In the late 1940s, the Swiss air force moved boldly into the Jet Age, buying 182 British de Havilland Vampires, a Barney Baxterish, twin-tailboom design. The Vampires joined some remnant Messerschmitts, Fieseler Storchs, Ju 52s, Morane C-3603s, AT-6s, and Mustangs, these last bought at a bargain-basement price from the U.S. Air Force. Soon the original Vampires, which would serve until 1990, were augmented by 250 de Havilland Venoms, flown until 1984.
If there has been a golden age of Swiss fighter aviation, however, it would have begun in the 1960s, with the arrival of the first Hawker Hunters. Long after the Vampires and Venoms and the rest had been consigned to the Swiss museum of flight in Dübendorf, or mounted on pedestals outside air bases, or scrapped, the Hunters would remain Switzerland’s all-purpose fighter—until the Mirages and Tigers took over.
Payerne is Switzerland’s largest military field, spread across high, flat meadows southwest of Bern and, like most bases today, accessible to all. Civilians park along the drainage ditches near the runway to watch the comings and goings of Switzerland’s newest and hottest interceptors, the Hornets, which live in drive-through hangars called boxes. Earth-covered Unterstands rise like druid mounds but are almost invisible against the surrounding farmland.

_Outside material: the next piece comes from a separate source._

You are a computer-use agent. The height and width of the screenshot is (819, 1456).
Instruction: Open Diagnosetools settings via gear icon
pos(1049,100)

Because in Switzerland one always looks for the object hidden in plain view, I note that the auto route paralleling the main runway lacks the usual edelweiss hedge along its centerline. The traffic streams are separated by a metal fence whose removal transforms the road into another long, unobstructed runway. Inside the base proper, which is guarded by a Vampire on a pedestal, a new glass and steel building, housing offices and the Hornet simulator, rises from a field of ancient wooden billets.

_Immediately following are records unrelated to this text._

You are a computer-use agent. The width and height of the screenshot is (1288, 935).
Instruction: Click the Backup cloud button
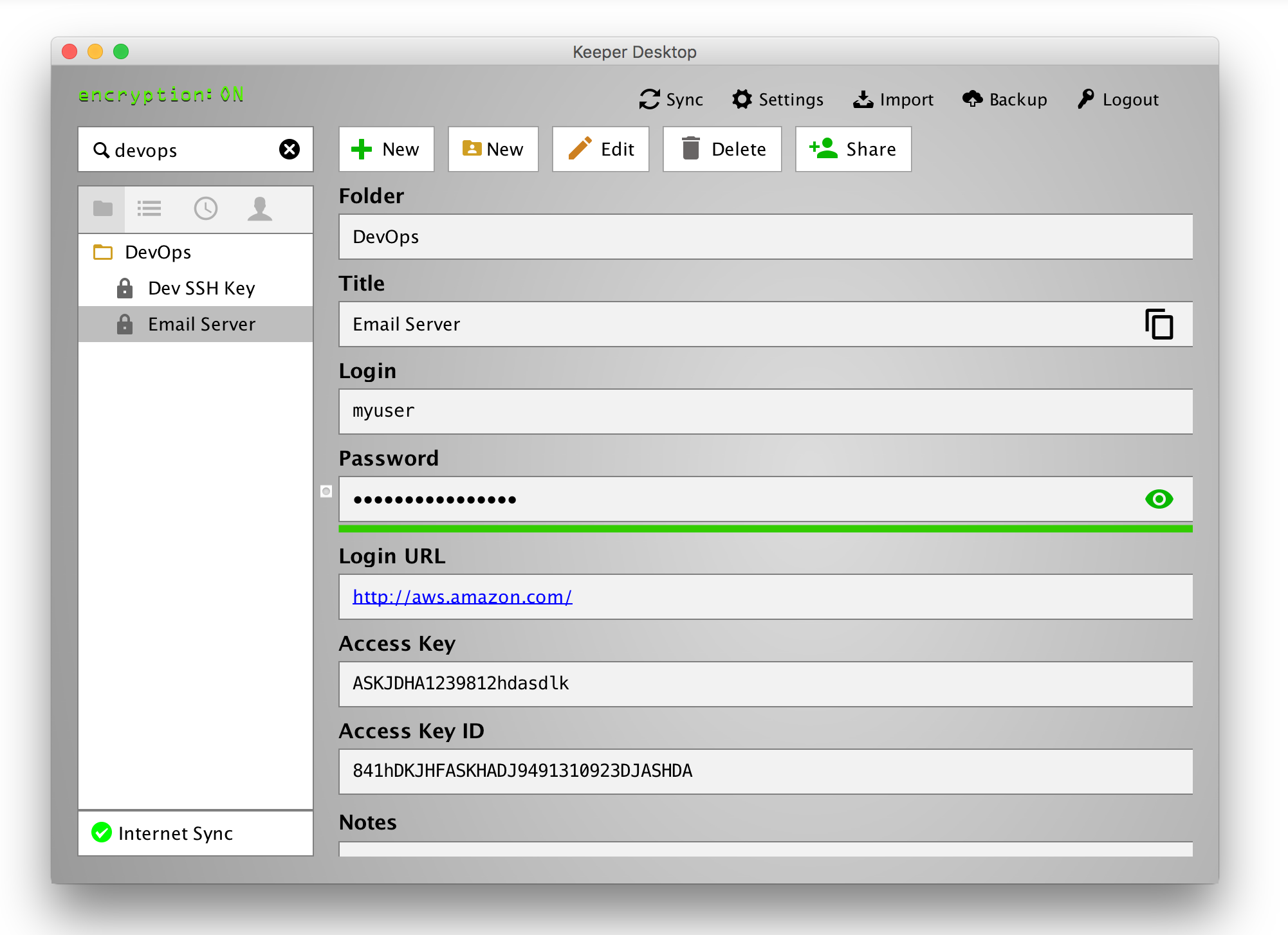pyautogui.click(x=1005, y=100)
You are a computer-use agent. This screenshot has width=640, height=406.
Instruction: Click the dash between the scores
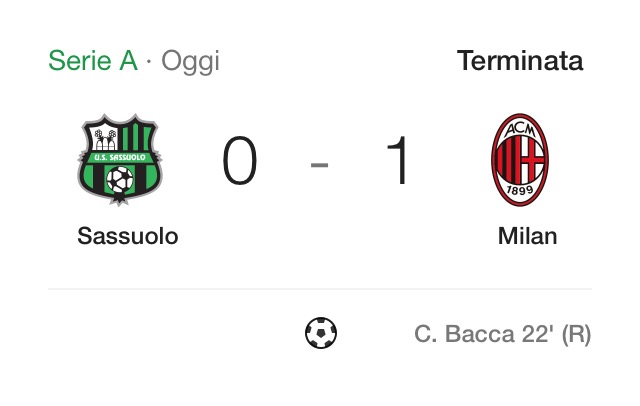point(319,165)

Perhaps the best known Hornet pilot in Switzerland is Major Stephane Rapaz, 39, one of two selected for training at the Naval Air Station in Jacksonville, Florida, and the pilot who showed off the Swiss Hornet at foreign airshows. But he is also an experienced Hunter and F-5 hand, with five years in the Patrouille Suisse, the national aerobatic demonstration team.
Talking over coffee in the base canteen, Rapaz moves seamlessly from his native French to German to the assured colloquial American you’d expect from a Swiss pilot who trained with the U.S. Navy and is carrier qualified. In four years he’s logged about 800 hours in the F/A-18, very little of it spent in transit. “The good part of our way of operating,” he says, “is we are close to training areas. Ninety percent is training.” On the other hand, it means pilots get little experience in air-to-air refueling. “We have no tankers, no buddy-buddy Hornet to Hornet. We had training in the U.S., but we didn’t stay current.” In fact, as he spoke, the Swiss were about to start a brief exercise with the French air force, in which Swiss F/A-18s would practice drinking from French KC-135s and fly against Mirages from Dijon.